I have a similar question to the issue 146, I cannot reproduce the Table 4 results in the LLMLingua-2 paper.
compress model: microsoft/llmlingua-2-xlm-roberta-large-meetingbank (downloaded from hf) llm: mistralai/Mistral-7B-v0.1 (also downloaded from HF, not an instruction-tuned model) Hardware platform: 1 Nvidia A100-80GB
Here are some results from the paper and my reproduced scores:
MeetingBank | MeetingBank | LongBench | |||||
---|---|---|---|---|---|---|---|
QA | summary | 2000 token avg. | 2000 token narrativeqa | multifieldqa_en | multifieldqa_zh | qasper | |
LLMLingua-2 | 76.22 | 30.18 | 26.8 | ||||
Original prompt | 66.95 | 26.26 | 24.5 | ||||
LLMLingua-2 reproduced | 73.59 | 29.95 | 25.65 | 10.07 | 36.61 | 26.47 | 29.46 |
Original prompt reproduced | 66.05 | 26.89 | 26.47 | 10.05 | 38.7 | 31.46 | 25.67 |
I'm not sure whether I should include multifieldqa_zh for calculating the average of LongBench singledoc QA scores, but even excluding it gives an inconsistent average score.
Here is the example process that I followed for MeetingBank QA evaluation.
- I made meetingbank_test_3qa_pairs_summary_formated.json by modifying format_data.py.

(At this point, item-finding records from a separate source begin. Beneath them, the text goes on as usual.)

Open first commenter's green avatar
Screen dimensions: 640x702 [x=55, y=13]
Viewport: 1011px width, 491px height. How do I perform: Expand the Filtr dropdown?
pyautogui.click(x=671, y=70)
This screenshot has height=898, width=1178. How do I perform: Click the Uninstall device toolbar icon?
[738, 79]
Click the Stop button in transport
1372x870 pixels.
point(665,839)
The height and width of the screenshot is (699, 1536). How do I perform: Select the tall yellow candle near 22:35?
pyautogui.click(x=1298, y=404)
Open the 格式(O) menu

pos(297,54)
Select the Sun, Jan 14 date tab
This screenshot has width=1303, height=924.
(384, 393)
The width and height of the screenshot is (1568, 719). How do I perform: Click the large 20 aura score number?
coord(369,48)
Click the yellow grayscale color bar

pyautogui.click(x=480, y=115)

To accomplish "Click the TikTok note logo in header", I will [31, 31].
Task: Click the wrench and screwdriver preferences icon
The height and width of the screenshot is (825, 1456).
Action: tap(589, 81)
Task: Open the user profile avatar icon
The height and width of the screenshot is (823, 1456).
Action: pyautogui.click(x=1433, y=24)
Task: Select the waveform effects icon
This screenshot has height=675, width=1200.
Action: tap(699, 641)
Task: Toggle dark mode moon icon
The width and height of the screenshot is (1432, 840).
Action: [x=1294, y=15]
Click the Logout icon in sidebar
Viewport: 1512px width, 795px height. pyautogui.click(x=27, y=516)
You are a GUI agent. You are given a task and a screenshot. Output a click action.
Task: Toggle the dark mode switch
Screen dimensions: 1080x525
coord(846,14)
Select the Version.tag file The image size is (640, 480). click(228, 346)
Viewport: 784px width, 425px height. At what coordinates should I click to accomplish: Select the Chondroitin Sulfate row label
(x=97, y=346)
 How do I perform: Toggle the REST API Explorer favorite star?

- Made compressed_prompt using
python compress.py --load_origin_from ../../../results/meetingbank/origin/meetingbank_test_3qa_pairs_summary_formated.json \
--model_name microsoft/llmlingua-2-xlm-roberta-large-meetingbank
--compression_rate 0.33 \
--force_tokens "\n,?,!,." \
--save_path ../../../results/meetingbank/llmlingua2/compression_ratio33_meetingbank_test_3qa_pairs_summary_formated.json
- evaluate with
python eval_meetingbank_qa_local_llm.py --load_prompt_from ../../../results/meetingbank/llmlingua2/compression_ratio33_meetingbank_test_3qa_pairs_summary_formated.json \
--load_key compressed_prompt \
--model_name_or_path mistralai/Mistral-7B-v0.1 \
--save_path ../../../results/meetingbank/llmlingua2/mistral_7b/answer_ratio33_meetingbank_test_3qa_pairs_summary_formated.json
I modified eval_meetingbank_qa.py to make eval_meetingbank_qa_local_llm.py to use the vLLM + local hf mistral-7b model. If there is no problem with the reproduction process, is it possible to share the code for evaluation using mistral 7b? Thank you for reading.